TASK STATEMENT: Among the records below, which lines contain the string "width"? Report them.

DATA EXTRACTS:

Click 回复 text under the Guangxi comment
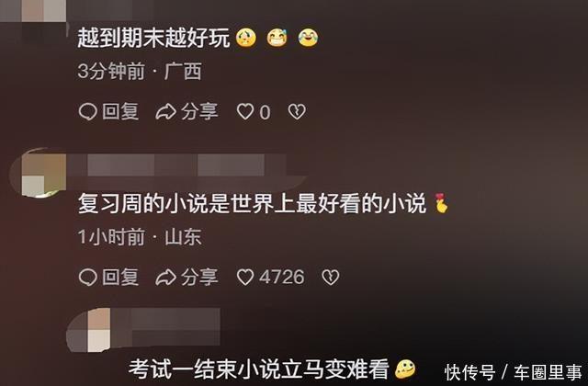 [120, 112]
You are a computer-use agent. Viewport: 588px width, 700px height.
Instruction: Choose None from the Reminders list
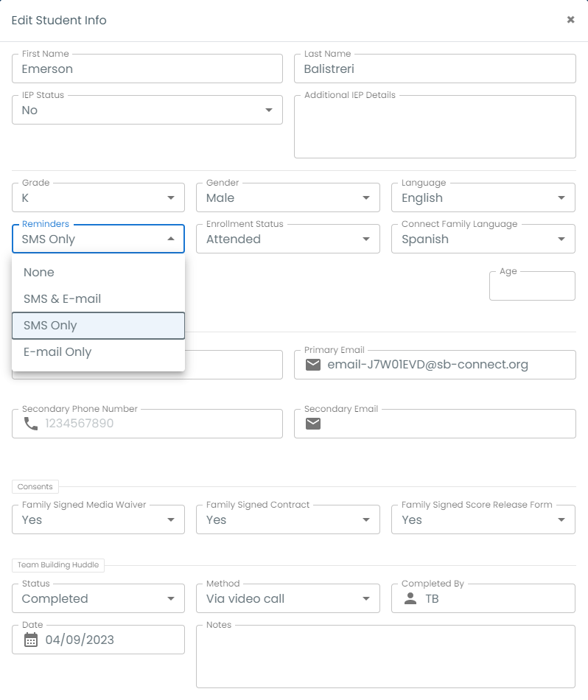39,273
* * *
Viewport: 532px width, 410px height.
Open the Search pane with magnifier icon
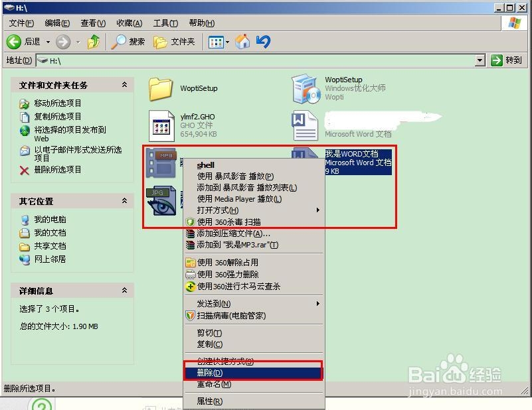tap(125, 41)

WRITTEN ANSWER:
You are a computer-use agent. Viewport: 588px width, 700px height.
Viewport: 532px width, 410px height.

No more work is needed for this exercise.